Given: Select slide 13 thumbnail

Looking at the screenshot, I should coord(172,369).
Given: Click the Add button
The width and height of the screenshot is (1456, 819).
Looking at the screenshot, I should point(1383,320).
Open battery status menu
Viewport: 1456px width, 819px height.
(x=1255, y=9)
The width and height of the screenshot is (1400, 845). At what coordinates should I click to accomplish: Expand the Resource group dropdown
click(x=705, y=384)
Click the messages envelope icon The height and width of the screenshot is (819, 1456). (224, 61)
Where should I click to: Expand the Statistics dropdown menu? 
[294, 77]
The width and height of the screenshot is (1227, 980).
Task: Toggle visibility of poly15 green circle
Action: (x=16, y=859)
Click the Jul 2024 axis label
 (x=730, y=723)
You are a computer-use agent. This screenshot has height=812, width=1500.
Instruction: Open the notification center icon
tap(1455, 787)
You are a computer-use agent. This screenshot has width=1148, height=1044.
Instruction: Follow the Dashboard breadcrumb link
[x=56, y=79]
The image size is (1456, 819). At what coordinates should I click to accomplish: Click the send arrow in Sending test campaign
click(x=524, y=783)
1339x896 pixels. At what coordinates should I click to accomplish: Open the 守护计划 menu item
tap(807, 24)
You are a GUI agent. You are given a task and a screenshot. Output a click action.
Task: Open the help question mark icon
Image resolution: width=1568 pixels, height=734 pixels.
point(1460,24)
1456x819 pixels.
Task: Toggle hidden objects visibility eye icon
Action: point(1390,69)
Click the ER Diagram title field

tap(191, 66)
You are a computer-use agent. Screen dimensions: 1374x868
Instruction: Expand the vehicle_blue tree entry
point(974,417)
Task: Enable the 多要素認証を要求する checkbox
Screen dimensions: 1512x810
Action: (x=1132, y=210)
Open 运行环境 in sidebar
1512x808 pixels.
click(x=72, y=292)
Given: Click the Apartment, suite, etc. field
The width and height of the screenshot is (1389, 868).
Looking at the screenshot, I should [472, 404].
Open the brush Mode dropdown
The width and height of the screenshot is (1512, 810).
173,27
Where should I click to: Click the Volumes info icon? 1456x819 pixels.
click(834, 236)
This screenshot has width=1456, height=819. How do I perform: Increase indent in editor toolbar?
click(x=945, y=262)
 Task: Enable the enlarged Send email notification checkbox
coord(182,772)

----

> [What is required]
The required result is an exact repetition of the lines from the one containing "1512x808 pixels." through the last line of the data.

> [Answer box]
1512x808 pixels.
click(x=72, y=292)
Given: Click the Apartment, suite, etc. field
The width and height of the screenshot is (1389, 868).
Looking at the screenshot, I should [472, 404].
Open the brush Mode dropdown
The width and height of the screenshot is (1512, 810).
173,27
Where should I click to: Click the Volumes info icon? 1456x819 pixels.
click(834, 236)
This screenshot has width=1456, height=819. How do I perform: Increase indent in editor toolbar?
click(x=945, y=262)
 Task: Enable the enlarged Send email notification checkbox
coord(182,772)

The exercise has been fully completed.